TRECHO DO TEXTO:
-*-

Cientistas comprovaram a eficácia de uma nova substância para tratar o ependimoma, um dos mais severos tipos de câncer em crianças. Testes in vitro e com camundongos mostraram que um anticancerígeno produzido com glândulas salivares do carrapato-estrela é eficaz no tratamento de um tipo de câncer cerebral infantil que atinge um tecido do sistema nervoso central.
Os pesquisadores da Universidade Federal de São Paulo (Unifesp) e do Instituto Butantan, também na capital paulista, aguardam investimentos que possibilitem a infraestrutura para a produção da droga e consequentes testes clínicos com humanos.
As propriedades anticancerígenas da proteína codificada por genes do carrapato Amblyomma sculptum, nome científico do carrapato-estrela, foram descobertas nos anos 2000 e tinham sido comprovadas com tumores agressivos, como o câncer de pâncreas e o melanoma.

-*-

DADOS REGISTRADOS:

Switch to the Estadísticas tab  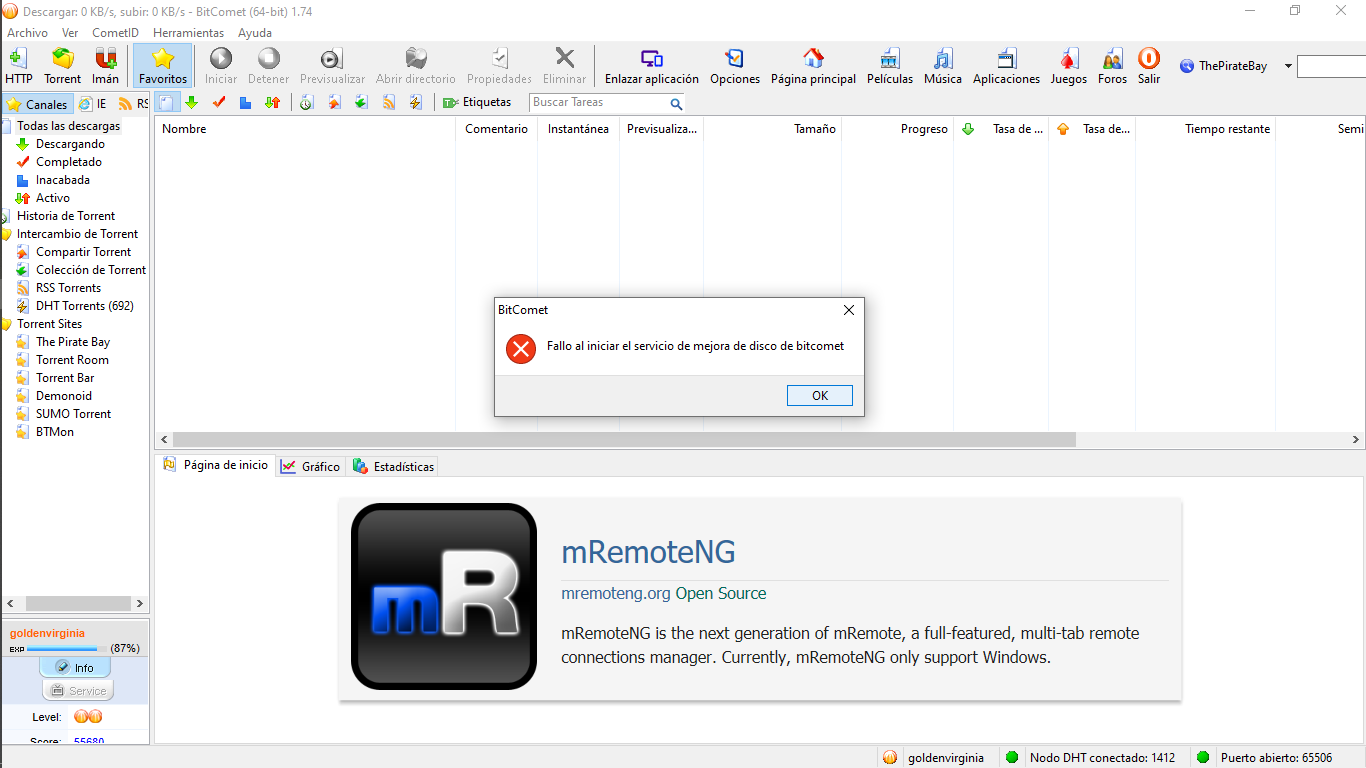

-*-

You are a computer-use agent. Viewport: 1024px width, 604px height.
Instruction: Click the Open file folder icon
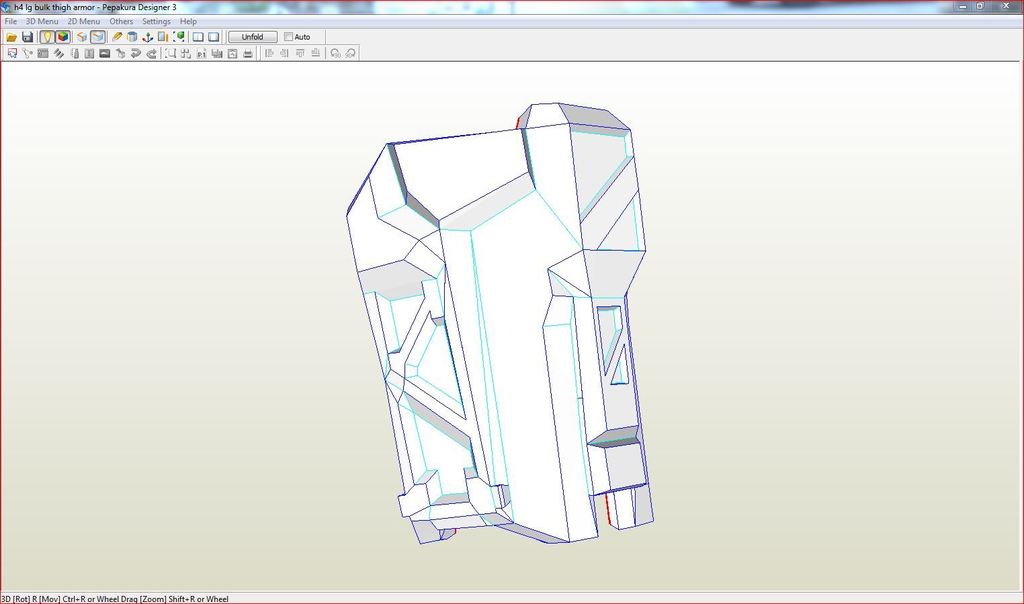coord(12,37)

-*-

TAREFA A:
Responda às perguntas abaixo com base no texto sobre o anticancerígeno do carrapato-estrela:
(i) Em que tipos de teste a substância se mostrou eficaz contra o ependimoma?
(ii) De quais instituições são os pesquisadores?
(iii) Em que década foram descobertas as propriedades anticancerígenas da proteína?
TAREFA B:
Indique se cada afirmação abaixo está de acordo com o texto sobre o anticancerígeno do carrapato-estrela, citando as palavras do texto que decidem a resposta:
(i) O ependimoma é um câncer que atinge sobretudo adultos.
(ii) Os testes clínicos com humanos já foram concluídos.
(iii) Amblyomma sculptum é o nome científico do carrapato-estrela.
TAREFA C: Prossiga com o texto sobre o anticancerígeno do carrapato-estrela a partir da última frase apresentada.

RESULTADO A:
(i) Em testes in vitro e com camundongos.
(ii) Da Universidade Federal de São Paulo (Unifesp) e do Instituto Butantan.
(iii) Nos anos 2000.

RESULTADO B:
(i) Não: "um dos mais severos tipos de câncer em crianças".
(ii) Não: "aguardam investimentos que possibilitem a infraestrutura para a produção da droga e consequentes testes clínicos com humanos".
(iii) Sim: "carrapato Amblyomma sculptum, nome científico do carrapato-estrela".

RESULTADO C:
— Quando descobrimos a possibilidade dessa droga, decidimos investigar suas ações contra o ependimoma — diz o neurocirurgião Sérgio Cavalheiro, da Escola Paulista de Medicina, da Unifesp.
Segundo o médico, o ependimoma representa cerca de 10% dos tumores infantis do sistema nervoso central — e até 30% dos tumores cerebrais nas crianças com até 3 anos. Quando esse câncer atinge o cérebro, ou cerebelo, e o tronco encefálico, “a situação é catastrófica”, disse Cavalheiro. O neurocirurgião destaca que a alternativa é cirúrgica, combinada com radioterapia e quimioterapia. Mesmo assim, a operação pode deixar sequelas neurológicas e não salvará o paciente.
— A gente fica sempre em busca de um medicamento para evitar as recidivas — explica.
Dossiê para solicitação de análise
Os testes com camundongos mostraram que o tratamento foi muito mais efetivo do que qualquer outro remédio utilizado atualmente. Com os medicamentos existentes, é possível inibir a viabilidade das células tumorais em cerca de 30%. A nova substância, batizada de Amblyomin-X, por sua vez, atingiu 70%.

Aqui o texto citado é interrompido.